Laurie – can I be so bold with you and cover you in prayer. Even if you don’t want to pray it, I want you to read my prayer for you.
Oh Heaven Father,
We know you are always with the brokenhearted Lord. We know that you can heal our wounds. God Laurie is mad at you for not protecting her daughter. She trusted that when she was not around that you would be there. Laurie is hurt by the way the church responded to the allegation and shunned her. The incident has caused her to runaway from you and not towards you. God give Laurie the strength to start talking to you. Even if all she can do is yell at you and say mean things to you. We know you are bigger than our anger Lord. So give her the courage to talk about the very thing that cause her so much pain. God show her how to forgive the people who hurt her Lord.

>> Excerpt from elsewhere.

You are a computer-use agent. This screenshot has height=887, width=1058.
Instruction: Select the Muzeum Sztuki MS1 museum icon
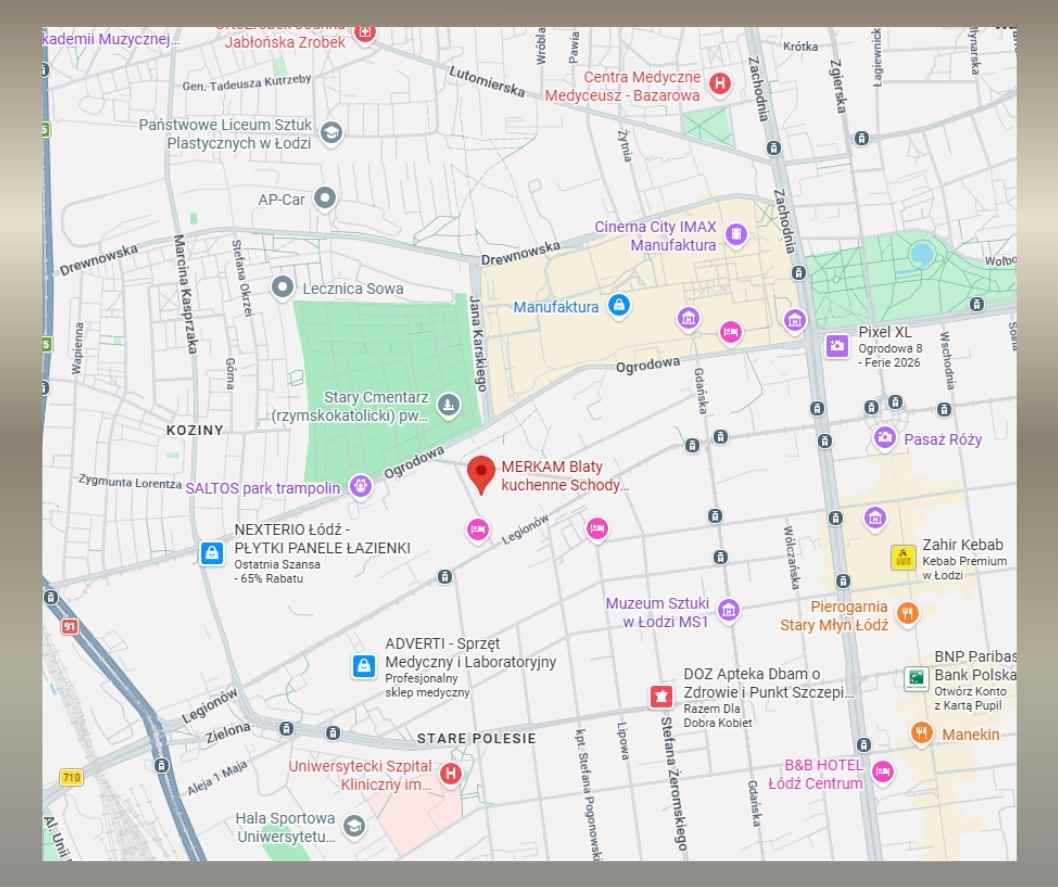tap(729, 610)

It’s hard to forgive people when you feel your anger is justified and vengeance is needed. However you are our avenger Lord, so send her peace to know that you can and will fight on her behalf. Heavenly Father continue to pursue her with your love. Don’t allow another day to go by when she can’t feel your love in a tangible way. Never give up on trying to win Laurie and her daughter’s heart back Lord. God we trust that you will take the ashes of this incident and turn it into a beautiful mosaic that honors you. Because in Isaiah 61:3 you promise “To all who mourn in Israel,
he will give a crown of beauty for ashes,
a joyous blessing instead of mourning,
festive praise instead of despair.
Restore their joy Lord. Surround them with your mercy and give them a peace beyond their own understanding. We thank you in advance for the healing and restoration you are going to bring to them both. We ask all of this in Jesus name – AMEN
Laurie
My heart breaks for you reading your comment. I am SO SORRY. Sorry that this happened to your daughter and your family. Sorry that someone you thought you could trust betrayed you and sorry that the church community shunned you. How very devastating – I can’t even begin to imagine how you are feeling. Obviously I don’t have the words to make it better, I won’t try, but I will be in prayer over you.
Dear Laurie – I can not imagine what you must have gone through and are still going through. I am sorry if these words made the pain any worse. I am sorry for the church that failed you and your daughter. I am grateful you shared your heartbreak here with this community. I have watched a pastor decimate a community before (and have watched others build beautiful and life giving community), and all I know is that the only infallible being is God. I echo everything my friend Delonna prayed. That we will stand alongside you as it all too much to bear alone. If you ever want to share more of your story, or need someone to reach out to, feel free to email me.
Laurie, I am so sorry for the nightmare that you and your daughter have endured and continue to live with. The actions of the pastor and church toward your family are unthinkable. I’m so glad you commented here because your voice, your story, your daughter, and you are all so important. I’m a survivor myself, and I know how impossible healing can seem. If I can be of help, even just to listen, please don’t hesitate to email me: mandy.mianecki@gmail.com.
Oh Laurie, I simply cannot imagine what you and your daughter have been through. I am at a loss for words except to say I support you both. In my darkest days, I’ve been unable to pray…and if not for friends supporting me in prayer, I’m not sure I’d have made it. I am praying for you and your daughter.
I tear up every time I read an account of a young child gone to be with the Father. Maybe I’m naiive, but I just don’t worry about my kids. I just know that God has us in His hands, and I trust and hope that we never have to live through such sorrow. When I know a family who is grieving, I feel helpless because I can’t imagine going through their trial. What else is there to do but to offer a sympathetic word, give a hug, and pray for their healing?